M. Daniel Dubois . - Les représentants des chasseurs, lors des auditions, ont estimé que la gestion des ACCA était un tel bazar que l'État devait s'engager à remettre de l'ordre dans les dossiers avant leur transfert. Avons-nous des garanties que ce sera fait ?

Mme Anne Chain-Larché , rapporteure pour avis . - Cela donne six mois de plus pour organiser les choses... Et 4,5 millions d'euros d'économie en plus, ce n'est pas négligeable.

M. Jackie Pierre . - Comme on n'a pas d'argent, on en prend ailleurs, et c'est toujours sur les agences de l'eau ! Je ne voterai pas cela. Quand on crée des dispositifs, tout État français qu'on soit, on doit assumer son financement.

M. Franck Menonville . - Cet amendement ne porte que sur le délai.

Mme Sophie Primas , présidente . - Le problème financier lui-même reste en effet entier.

M. Daniel Dubois . - L'État n'a pas mis à jour les dossiers relatifs aux ACCA !

Mme Anne Chain-Larché , rapporteure pour avis . - Et les fédérations demandent que les dossiers soient à jour. Cela va être très compliqué.

L'amendement AFFECO.15 est adopté.

Mme Anne Chain-Larché , rapporteure pour avis . - Nous avons adopté un amendement autorisant les inspecteurs de l'environnement de l'OFB à délivrer sur instruction du procureur des convocations en justice : l'amendement AFFECO.14 prévoit la même chose, à titre transitoire, pour les inspecteurs de l'environnement de l'AFB et de l'ONCFS.
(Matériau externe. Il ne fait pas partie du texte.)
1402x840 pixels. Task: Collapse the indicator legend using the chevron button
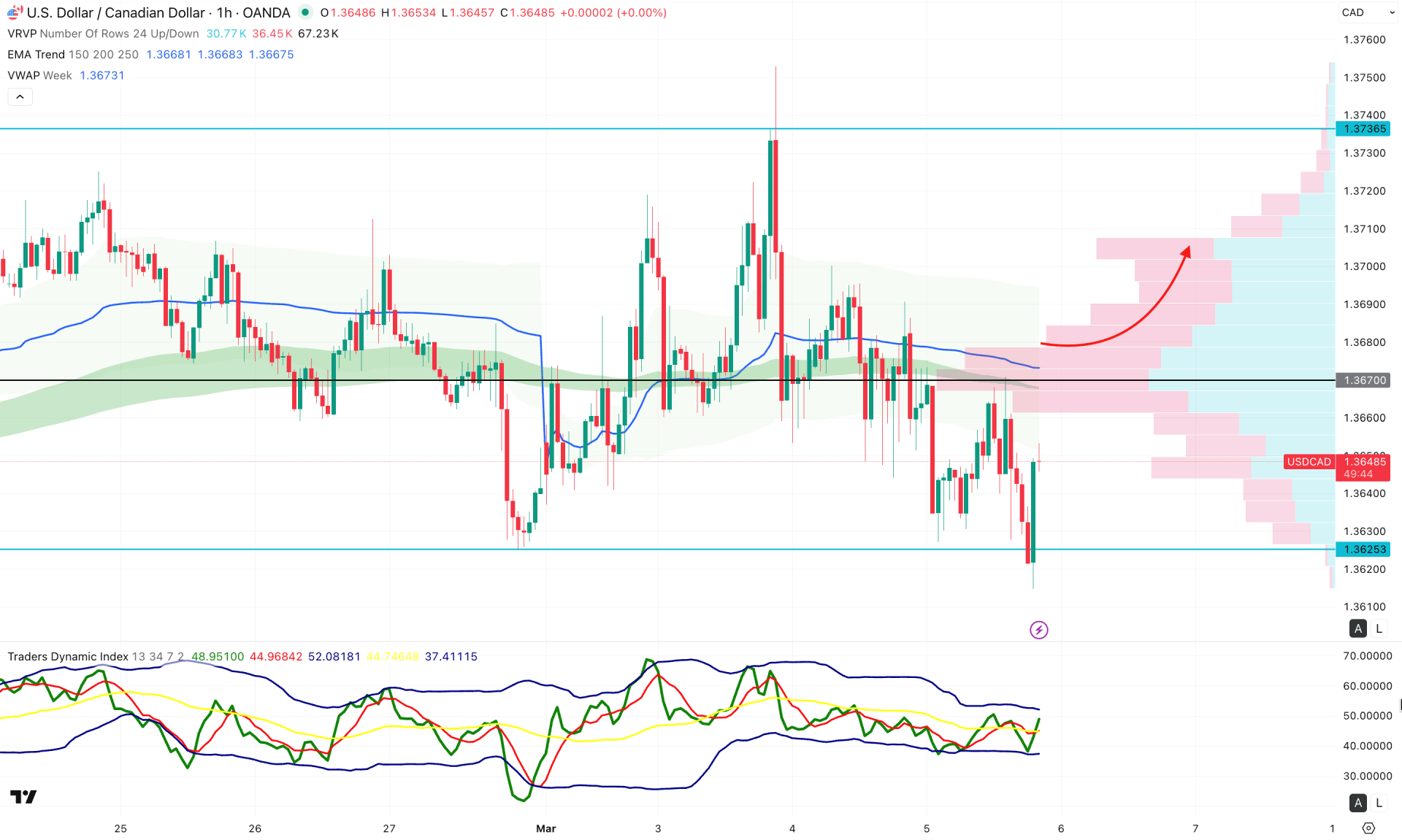point(20,96)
Nous avons également adopté un amendement permettant d'affecter au nouvel établissement les biens transférés à l'État par décision de justice : l'amendement AFFECO.7 prévoit la même chose, à titre transitoire, pour l'AFB et l'ONCFS.

L'amendement AFFECO.14 est adopté, ainsi que l'amendement AFFECO.7.
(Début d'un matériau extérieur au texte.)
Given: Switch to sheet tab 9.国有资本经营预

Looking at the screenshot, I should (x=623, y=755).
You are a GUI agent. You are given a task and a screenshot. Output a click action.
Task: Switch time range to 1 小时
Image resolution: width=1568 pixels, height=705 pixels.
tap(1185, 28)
Mme Sophie Primas . - Je vous remercie.

La commission émet un avis favorable à l'adoption du projet de loi, sous réserve de l'adoption de ses amendements.

M. Alain Chatillon . - Je voudrais attirer l'attention de mes collègues sur les difficultés rencontrées par les agences de l'eau. L'Agence de l'eau Adour-Garonne, en 2015, avait un excédent annuel de 55 millions d'euros ; il est aujourd'hui de zéro. L'Agence de l'eau de Rhône-Méditerranée-Corse avait à la même époque un excédent de 25 millions d'euros ; il est également tombé à zéro. Il n'y a plus d'argent : comment les agences de l'eau vont-elles travailler ? La région Occitanie a un déficit annuel de 1,3 milliard de mètres cubes ! Comment pourra-t-on construire des récipients d'eau suffisants si les ressources des agences de l'eau sont ponctionnées chaque année ? Il va falloir remettre ce débat à l'ordre du jour prochainement.

Mme Sophie Primas , présidente . - Ce débat, essentiel, sera rouvert lors de l'examen de ce texte, de même qu'à l'approche du prochain projet de loi de finances. Le principe selon lequel l'eau paie l'eau est pour le moins remis en question.